The magic of it is that the more people believe you would do X, Y, or Z if you needed to, the less likely it is that you actually need to do the thing.
A large country like the United States doesn’t have the decisive influence of a single foreign exchange market. But dozens and dozens of separate equity and commodities markets accomplish the same thing.
Better sooner than later
I was born in 1981, and the difference between me and the old-timers is I don’t remember the Volcker disinflation.
The big reason lots of people don’t believe in my kinder, gentler versions of expectations-driven monetary policy is that when Paul Volcker wanted to crush inflation in 1980-82, he really did end up crushing the labor market in order to do it. There was no expectations magic, interest rates got really high, tons of people lost their jobs, and there was a huge crisis in the farm economy. Ronald Reagan became super-unpopular and the GOP got crushed in the 1982 midterms.
My answer is that this is what happens when you allow high and rising inflation for over a decade.
By the time Volcker became Chair in the summer of 1979, nobody knew what to believe about anything. There was both a big underlying inflationary trend, a series of nasty oil shocks, and a slowdown in productivity growth all coming at a time when the labor force was expanding due to shifting gender norms. By the end of the ‘70s, it was really hard to convince anyone of anything. The results of the Volcker Recession were tragic and fairly shocking with joblessness peaking at higher than its Great Recession level, and it’s hard to fault people who did not believe ex-ante that anyone would be willing to go that far to bring inflation down.

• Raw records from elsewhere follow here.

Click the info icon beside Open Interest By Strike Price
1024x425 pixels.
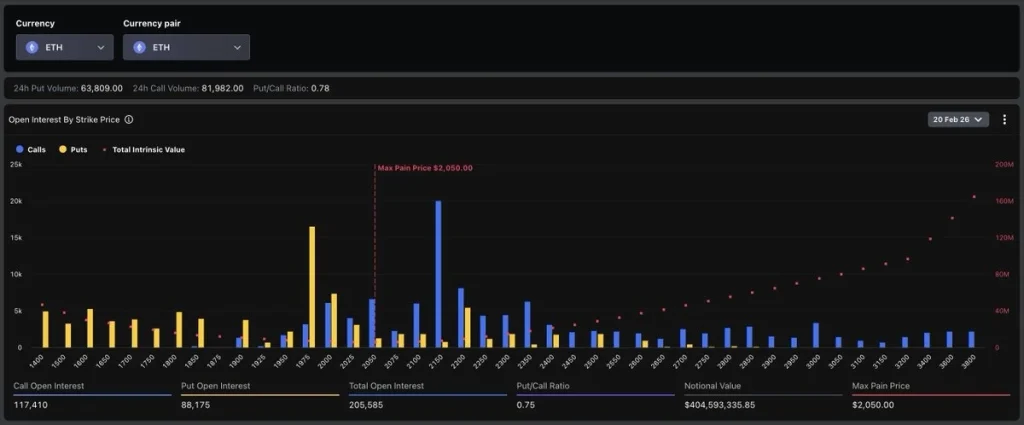[129, 119]
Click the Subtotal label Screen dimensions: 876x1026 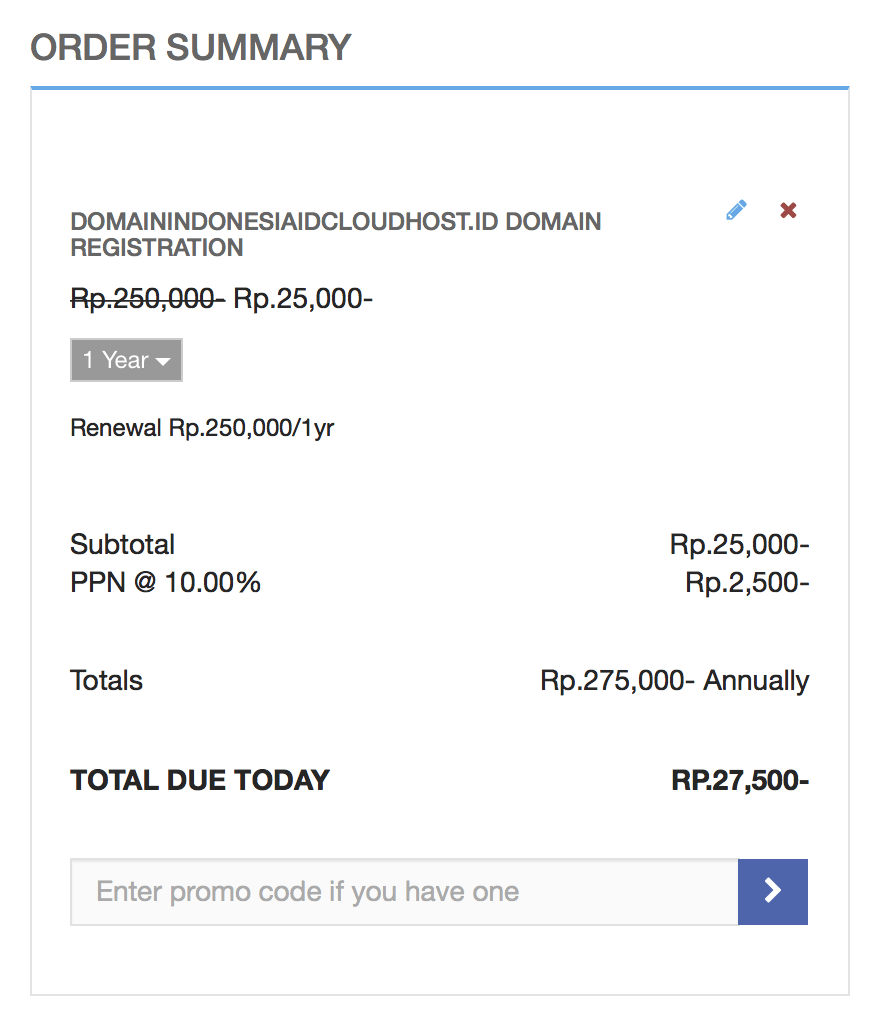122,545
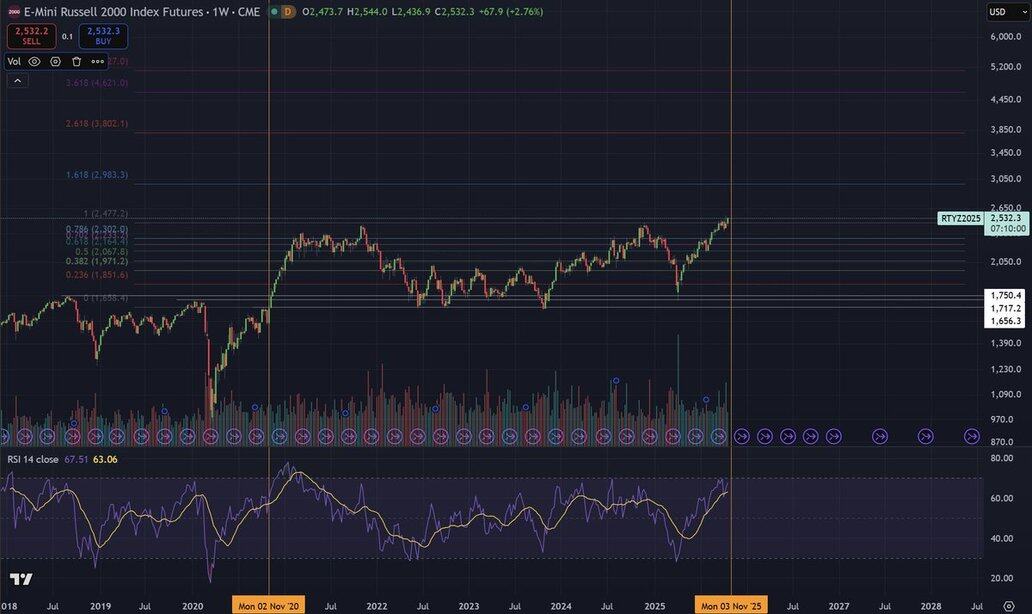Delete the Vol indicator with trash icon

tap(76, 61)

This is why even though I don’t think 2021 levels of inflation are per se the worst thing in the world (in the context of a hugely disruptive pandemic, it’s a pretty blah problem), it would be correct and appropriate for the Fed to start taking a more hawkish line. You want people to believe that inflation will come down next year and down further the year after that, and the Fed isn’t going to shift into CYA mode if things come in above forecast. So while I was very against fighting inflation preemptively, we’re not talking about preemption anymore, we’re talking about holding the line. And you want to do that pretty aggressively with your words in hopes that you can then back it up with relatively mild deeds.
With so many important issues out there like who got canceled and what books are available at school libraries in San Antonio, throwing some monetary policy red meat to the base is at best a distraction.